> [DO THIS]: Transcribe the stretch of the bailout forum thread below from "Would you loan" through "in this forum.", keeping every word and mark unchanged.
[SELECTION start]
# Bailout - Amount to Borrow & Interest Cost



## DerKaiser (24 Nov 2010)

Hi.

There was a sketch in the papers titled 'Reverse Mugging' with the EU/IMF forcing a wad of cash upon Brian Lenihan.

I'm starting to get concerned that this might actually happen!

The Budget deficits are likely to be approx €40bn over the next 4 years, so why do we need €85bn?

It appears as though approx €30 - 35bn of the additional borrowings is to be used to first bring the capital ratios in the banks up to 12% and then set aside a load more as a contingency.

It also appears as though we'll be charged up to 7% for the privilege of borrowing double the amount we need to.

We have alternatives.  

Unlike Greece, we have still about €30bn+ in the national pensions reserve and day to day cash already borrowed. 

Unlike Greece, we don't have any massive roll over of debt in the next year or so.

Is the only sensible course of action to take the EU/IMF money as a facility that we draw down only when necessary?

Can we negotiate a more reasonable interest rate (e.g. 4% for money to be repaid over 10 - 20 years)?

It seems that we are in a position to negotiate (regardless of the fact we got ourselve into the mess - but that's irrelevant) due to the fact that the EU seem seriously panicked over the possibility of the Euro being undermined if we were to default.

The amount we draw down and the rate we of interest pay are surely up for negotiation and amount to possibly the most important deal this state will ever make.


----------



## Tentman (24 Nov 2010)

Well, Just to show how crazy things are, consider this:
The UK is, out of the kindness of its heart, giving us €8bn of a loan. This will come at no cost to the UK taxpayer. The UK Gov can borrow this 8bn at 1.5 to 2%.They then loan it to us at 5%. Making a nice fat profit in the process. Mad, absolutely mad


----------



## jpd (24 Nov 2010)

Well, if we had to borrow it on the market, it would cost 9% so I suppose that 5% is a bargain!


----------



## markowitzman (24 Nov 2010)

The UK Gov can borrow this 8bn at 1.5 to 2%.They then loan it to us at 5%. Making a nice fat profit in the process. Mad, absolutely mad

Would you loan Ireland money at 5%??

Vincent Browne last night seemed to suggest game is up..
[broken link removed]


----------



## Tentman (24 Nov 2010)

I saw it and wouldnt give tuppence for the economists he had on. There are far better suggestions on how to address our problems here in this forum.


----------
[SELECTION end]
[SUPPLIED DATA start]
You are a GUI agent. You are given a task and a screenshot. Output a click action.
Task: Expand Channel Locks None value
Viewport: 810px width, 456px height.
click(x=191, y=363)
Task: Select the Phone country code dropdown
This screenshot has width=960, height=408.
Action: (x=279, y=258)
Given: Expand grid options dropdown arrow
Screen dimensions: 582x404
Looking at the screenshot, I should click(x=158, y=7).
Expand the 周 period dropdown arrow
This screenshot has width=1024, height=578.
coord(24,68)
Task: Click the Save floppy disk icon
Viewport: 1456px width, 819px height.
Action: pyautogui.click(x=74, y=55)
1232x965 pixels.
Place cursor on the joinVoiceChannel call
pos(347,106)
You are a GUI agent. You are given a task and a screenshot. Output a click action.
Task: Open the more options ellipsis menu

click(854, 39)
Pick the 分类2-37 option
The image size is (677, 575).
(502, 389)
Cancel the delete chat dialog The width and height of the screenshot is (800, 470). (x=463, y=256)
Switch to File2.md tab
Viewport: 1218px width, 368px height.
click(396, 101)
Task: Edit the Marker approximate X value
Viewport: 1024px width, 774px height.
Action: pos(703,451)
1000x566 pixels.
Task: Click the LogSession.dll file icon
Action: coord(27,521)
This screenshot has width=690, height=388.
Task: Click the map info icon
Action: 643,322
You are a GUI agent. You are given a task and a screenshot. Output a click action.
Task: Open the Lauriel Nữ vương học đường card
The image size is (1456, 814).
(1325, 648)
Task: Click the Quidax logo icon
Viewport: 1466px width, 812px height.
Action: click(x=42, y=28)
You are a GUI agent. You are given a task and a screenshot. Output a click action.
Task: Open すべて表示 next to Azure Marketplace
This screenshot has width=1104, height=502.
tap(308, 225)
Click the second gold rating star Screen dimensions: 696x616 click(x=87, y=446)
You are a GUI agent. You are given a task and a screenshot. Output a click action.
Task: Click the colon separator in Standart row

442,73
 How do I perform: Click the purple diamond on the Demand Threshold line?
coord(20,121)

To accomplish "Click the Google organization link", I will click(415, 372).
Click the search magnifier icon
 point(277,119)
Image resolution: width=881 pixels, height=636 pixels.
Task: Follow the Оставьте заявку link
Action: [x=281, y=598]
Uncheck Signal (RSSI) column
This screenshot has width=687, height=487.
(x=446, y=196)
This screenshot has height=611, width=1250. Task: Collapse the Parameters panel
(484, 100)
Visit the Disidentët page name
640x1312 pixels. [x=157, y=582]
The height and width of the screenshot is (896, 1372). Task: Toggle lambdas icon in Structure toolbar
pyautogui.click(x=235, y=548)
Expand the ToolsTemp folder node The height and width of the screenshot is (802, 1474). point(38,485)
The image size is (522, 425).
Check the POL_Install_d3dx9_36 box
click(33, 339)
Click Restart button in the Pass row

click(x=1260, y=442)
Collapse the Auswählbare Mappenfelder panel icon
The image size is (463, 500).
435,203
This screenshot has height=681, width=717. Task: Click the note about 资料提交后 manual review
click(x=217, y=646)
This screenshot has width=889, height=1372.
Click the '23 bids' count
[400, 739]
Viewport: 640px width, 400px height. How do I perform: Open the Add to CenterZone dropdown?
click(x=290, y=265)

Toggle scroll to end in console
[SUPPLIED DATA end]
> [COMPLETE RESPONSE]:
Would you loan Ireland money at 5%??

Vincent Browne last night seemed to suggest game is up..
[broken link removed]


----------



## Tentman (24 Nov 2010)

I saw it and wouldnt give tuppence for the economists he had on. There are far better suggestions on how to address our problems here in this forum.